Drop the pictures; give again exactly the lines from the one holding "Click the blue color dot beside rout layer" through the end of the data.
[Opening DATA TO EXAMINE section]
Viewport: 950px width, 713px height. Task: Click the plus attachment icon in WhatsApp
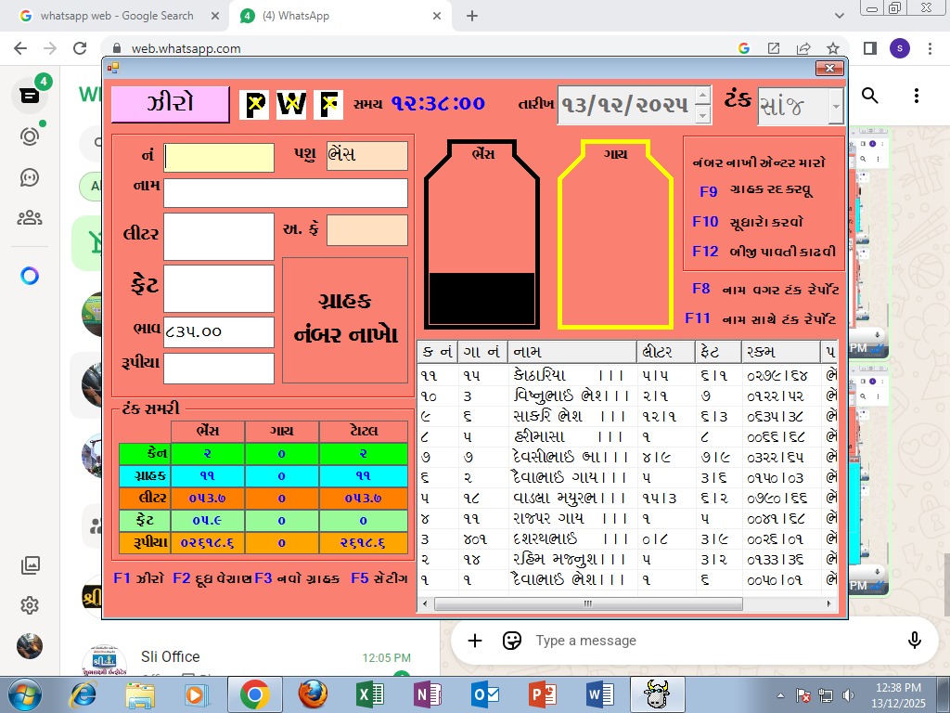click(474, 641)
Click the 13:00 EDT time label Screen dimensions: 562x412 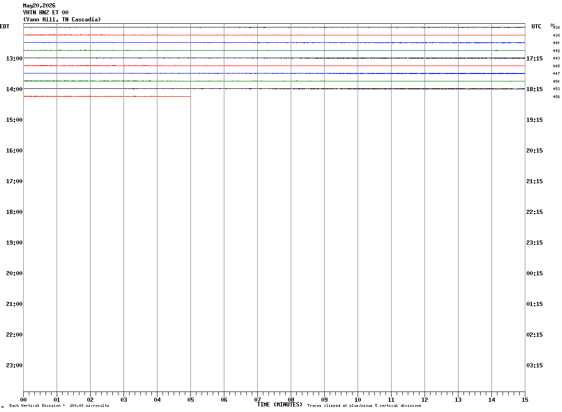pos(14,59)
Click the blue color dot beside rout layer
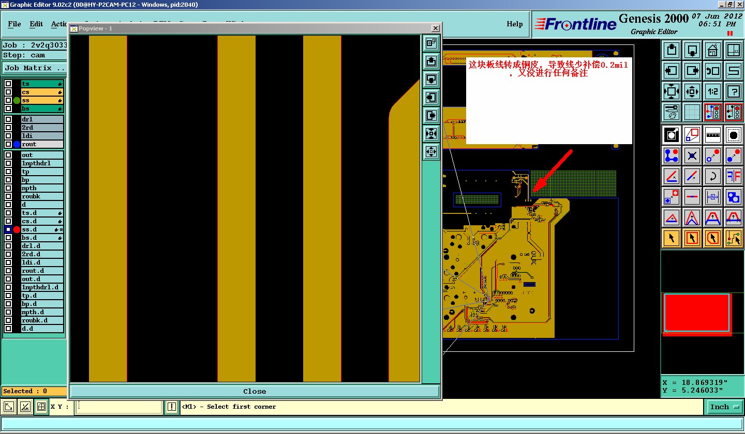The width and height of the screenshot is (745, 434). pyautogui.click(x=17, y=144)
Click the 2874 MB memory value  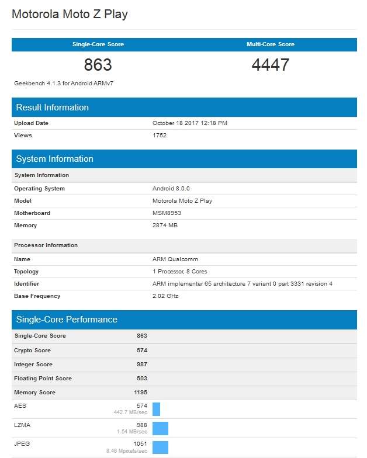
[Closing DATA TO EXAMINE section]
EXERCISE SOLUTION »
Click the blue color dot beside rout layer
The width and height of the screenshot is (745, 434). pyautogui.click(x=17, y=144)
Click the 2874 MB memory value  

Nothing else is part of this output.